The list includes the following:
1. About PostgreSQL, including its history, features, and community support.
2. Creating a PostgreSQL database and connecting to it.
3. Creating tables, including primary keys, foreign keys, and indexes.
4. Data types, including integer, boolean, date and time types, and geometry and geography types.
5. Querying the database using SELECT statements, including SELECT statements with joins and subqueries.
6. Data manipulation using INSERT, UPDATE, and DELETE statements.
7. Data modification using TRUNCATE statements.
8. Indexes and partitioning to optimize queries.
9. Streaming data into and out of PostgreSQL using file-based
(The summary is incomplete due to max length limit)
@kekekawaii2839 , can you share what modification you made to the code and what was the problem that it solved?
Sure, in my case, my problem was that I only have A100 40G gpu, so I have no chance running 13B or bigger models on a single gpu. After googling, I found that using Huggingface's Accelerate, I can distribute the model to multiple gpus.
To implement that, just add device_map='sequential'
to line 446 in run_generation.py
and run.
model = model_class.from_pretrained(args.model_name_or_path, device_map='sequential', **model_kwargs)
Then I found a series of errors, which are like multiplying tensors that are on different gpus. So I just add lots of tensor1.to(tensor2.device)
according to the traceback and solve that :)
P.S. For now, when I run run_generation.py
on multiple gpus, there's a small chance that the process is stuck in line 429 in unlimiformer.py
.
concat_hidden_states.append(torch.cat(self.hidden_states[i], axis=1))
And I really have no clue of the reason, because it seems to happen randomly even I don't change any input or flag.

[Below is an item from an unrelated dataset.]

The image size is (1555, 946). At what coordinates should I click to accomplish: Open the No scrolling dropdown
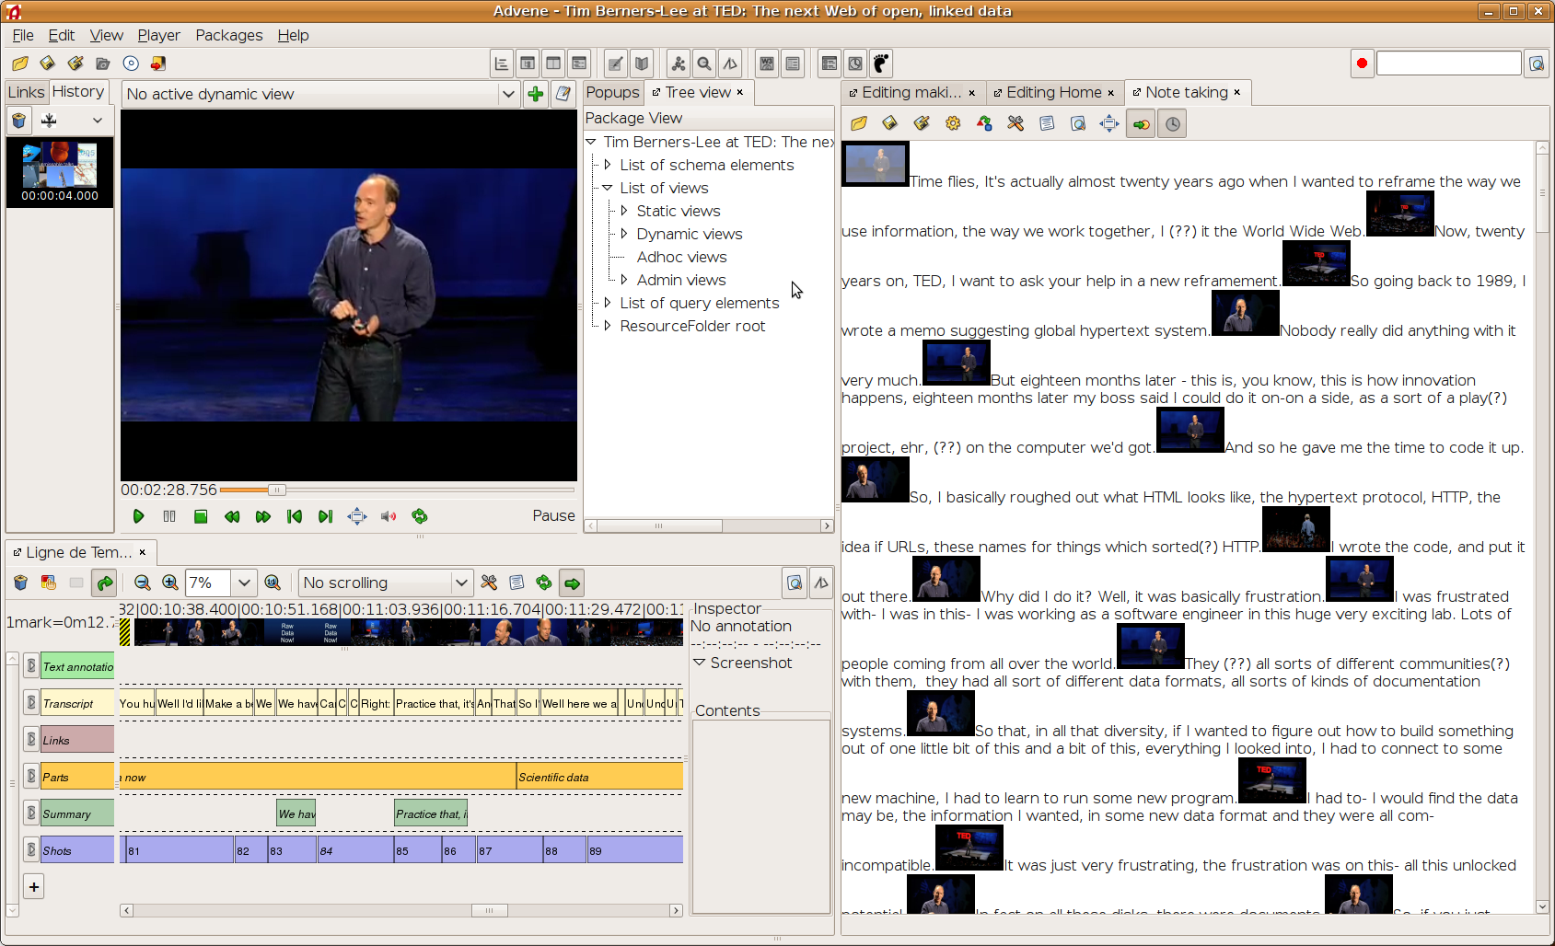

Good, it's not the problem with the code. Solved.
Update
Command:
CUDA_VISIBLE_DEVICES=0,1,2,3 python src/run_generation.py --model_type llama --model_name_or_path meta-llama/Llama-2-13b-chat-hf \
--prefix "<<SYS>>\n You are a helpful assistant. Answer with detailed responses according to the entire instruction or question. \n<</SYS>>\n\n [INST] Summarize the following book and start with ‘This book tells a story about’ : " \
--prompt example_inputs/harry_potter_full.txt \
--suffix " [/INST]" --test_unlimiformer --fp16 --length 200 --layer_begin 20 \
--index_devices 2 --datastore_device 3 --stream_output --seed 8848
Output:
=== GENERATED SEQUENCE 1 (input length: 131326) ===
||| This is the end of the first book of the Harry Potter series. The story follows Harry Potter's first year at Hogwarts School of Witchcraft and Wizardry, where he learns about magic and the wizarding world. Along the way, he makes friends with Ron Weasley and Hermione Granger and has to face the challenges of the wizarding world, including the evil Lord Voldemort.
The story concludes with Harry and his friends leaving Hogwarts for the summer holidays. Uncle Vernon and Aunt Petunia are there to take Harry home, but they do not understand the wizarding world and are rude to Harry.
This first book introduces the main characters and the wizarding world, setting the stage for the subsequent books in the series.
I hope this helps! Let me know if you have any other questions. </s>
Although the model didn't follow my instruction strictly, it performed better. And I found that the flag --seed
matters.
Hi, after solving my problem on running summarization using llama-2-7b, I tried and found a way to modify the code and it finally works! Now I can load
llama-2-13b-chat-hf
and inference on inputs over 130k tokens!Using the command:
I got the output:
It seems like a non-typical summary of Harry Potter :( But it's much better than outputs of 7b models!
I'll keep working on it, and update what I found in time.